Quando si fa una virata però sorgono dei problemi, tipici del mondo aeronautico e assenti in quello spaziale, quali sono gli accoppiamenti degli effetti: quando abbasso l’elevon di destra per compiere una virata (a destra) ottengo un rollio dovuto alla differenza di portanza (tra semiala destra e sinistra) e un’imbardata dovuta alla differenza di resistenza. Quindi il mio muso si alzerà in alto a destra. Un aereo (o un aliante) classico sono costruiti ‘stabili’ e l’effetto diedro riporta il velivolo in condizioni di stabilità… ma uno Shuttle è instabile! Quindi la correzione per evitare di perdere il controllo è gestita dal pilota automatico.
E qui sorge il problema: il computer, cioè il pilota automatico, è capace di risolvere situazioni ben preordinate, non sa gestire situazioni che non conosce.
Se la configurazione aerodinamica dello Shuttle in rientro non è quella prevista dal computer, come nel caso di un ‘buco’ in una semiala, in cui il profilo aerodinamico risulta per forza essere asimmetrico, questi non sa gestire più la situazione… il velivolo perde stabilità, entra in vite piatta, i carichi aerodinamici anomali, aiutati dalla perdita di resistenza meccanica della struttura dovuta al surriscaldamento nel ‘buco’ (non più quindi la causa principale ma una concausa), portano al distacco della semiala e al tragico finale che tutti conosciamo.

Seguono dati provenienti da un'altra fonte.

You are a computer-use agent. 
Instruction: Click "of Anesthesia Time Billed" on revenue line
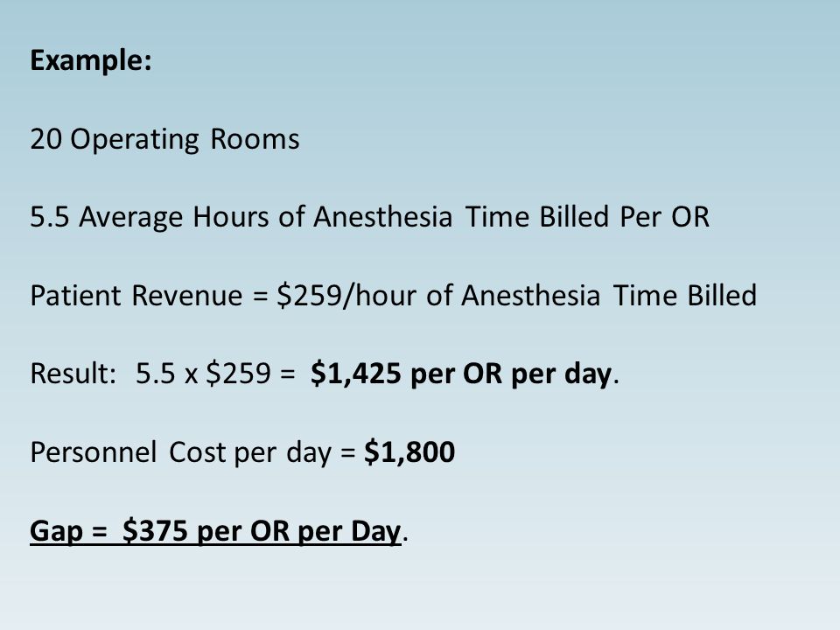coord(592,296)
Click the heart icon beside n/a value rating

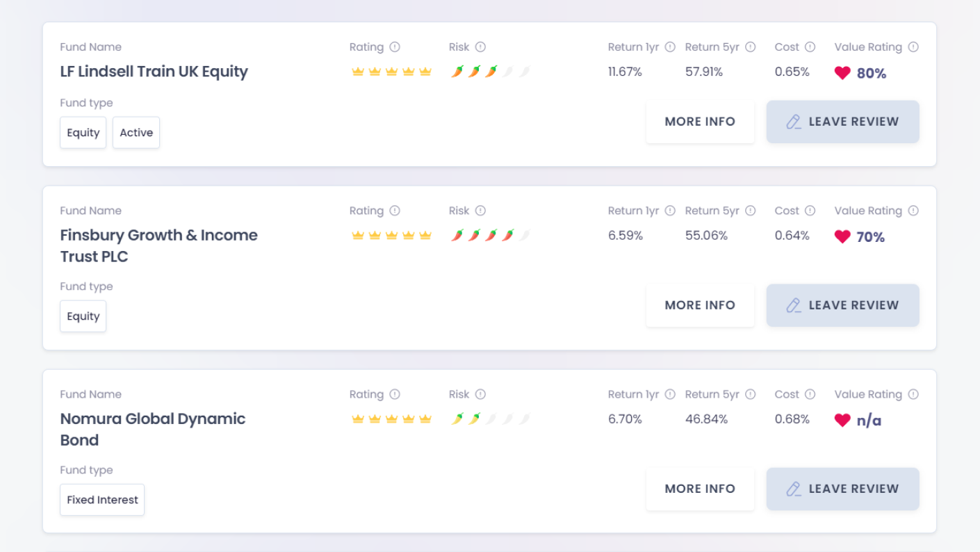[842, 421]
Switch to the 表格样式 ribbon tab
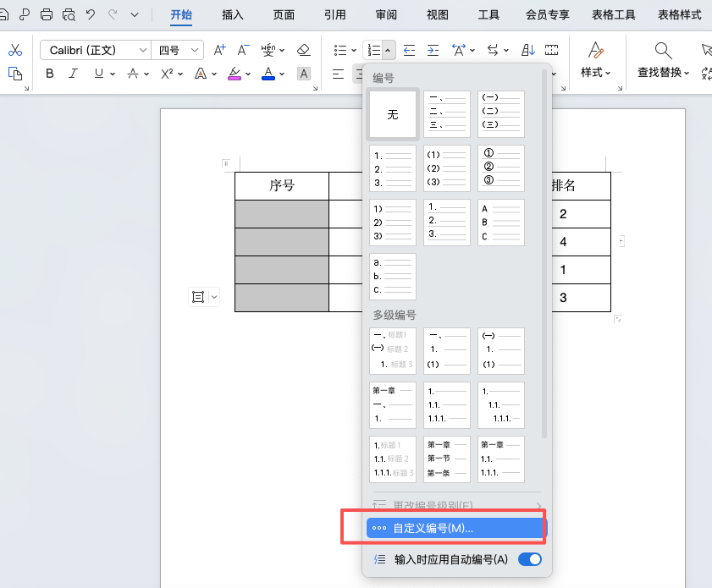The height and width of the screenshot is (588, 712). coord(678,14)
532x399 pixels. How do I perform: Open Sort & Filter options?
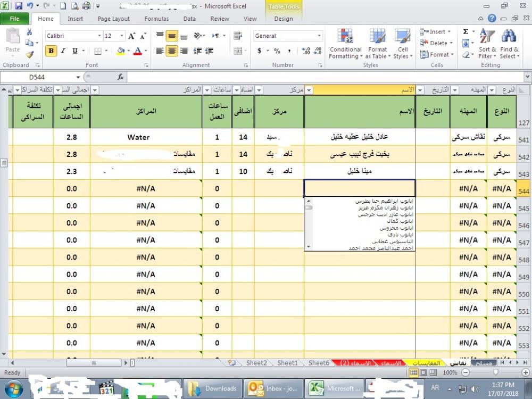487,44
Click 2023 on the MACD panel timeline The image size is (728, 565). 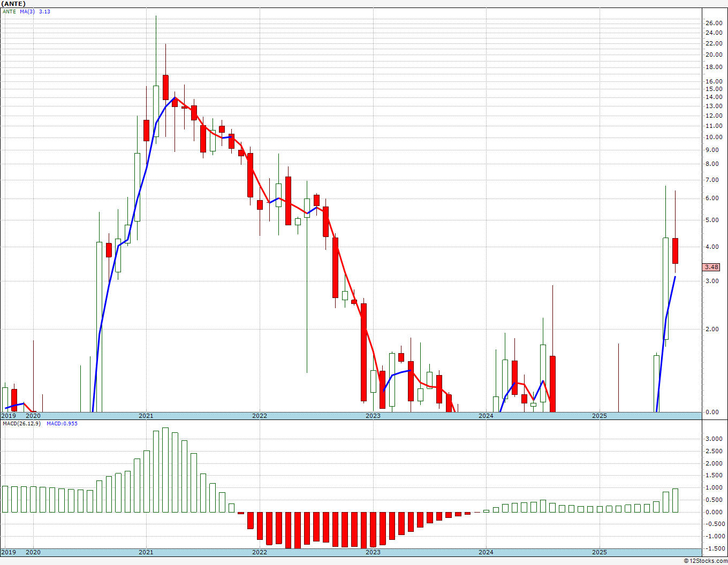pyautogui.click(x=373, y=552)
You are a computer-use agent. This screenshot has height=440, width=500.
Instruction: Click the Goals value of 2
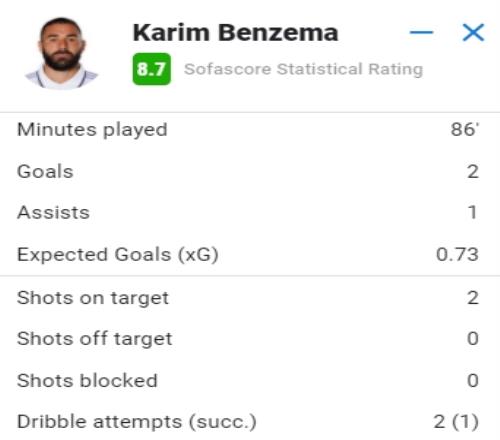pyautogui.click(x=473, y=172)
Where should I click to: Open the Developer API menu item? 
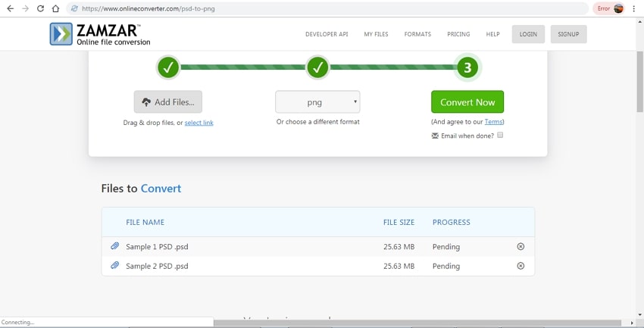point(327,34)
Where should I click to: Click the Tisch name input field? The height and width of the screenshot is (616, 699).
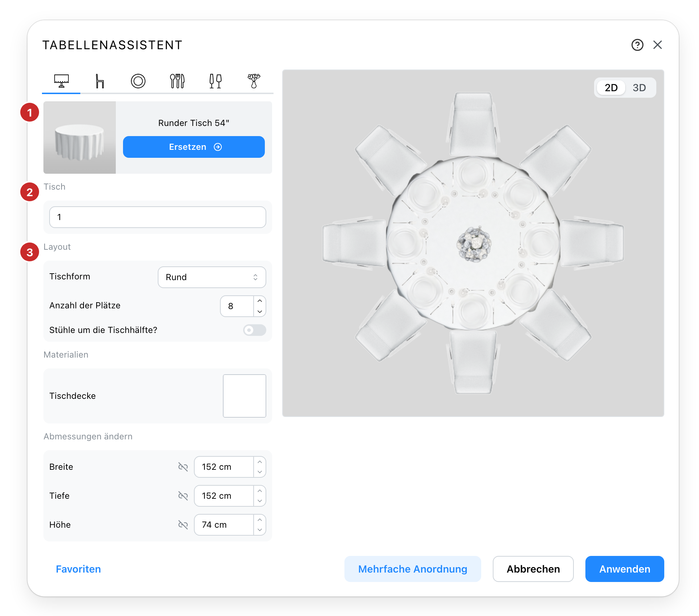158,217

Le prove? Poche, ma che fanno sicuramente pensare: a parte la matematica e le considerazioni della meccanica del volo che vi ho appena esposto:
il sensore di pressione totale della superficie inferiore della semiala sinistra: da 30 secondi a 20 prima dell’incidente la pressione è una linea costante, poi succede qualcosa e questa linea cominicia ad ondeggiare per poi diventare una sinusoide regolare per 15 secondi prima dell’interruzione del segnale. (dalla scatola nera del Columbia).
Cosa vuol dire? Il CAIB sostiene che ci sia stato il distacco dell’ala, poi una rotazione casuale sui tre assi del velivolo integro e poi la sua distruzione. Però una sinusoide regolare non la vedrete mai su un velivolo senza una semiala, la vedete sempre invece in un velivolo ancora integro che va in vite piatta!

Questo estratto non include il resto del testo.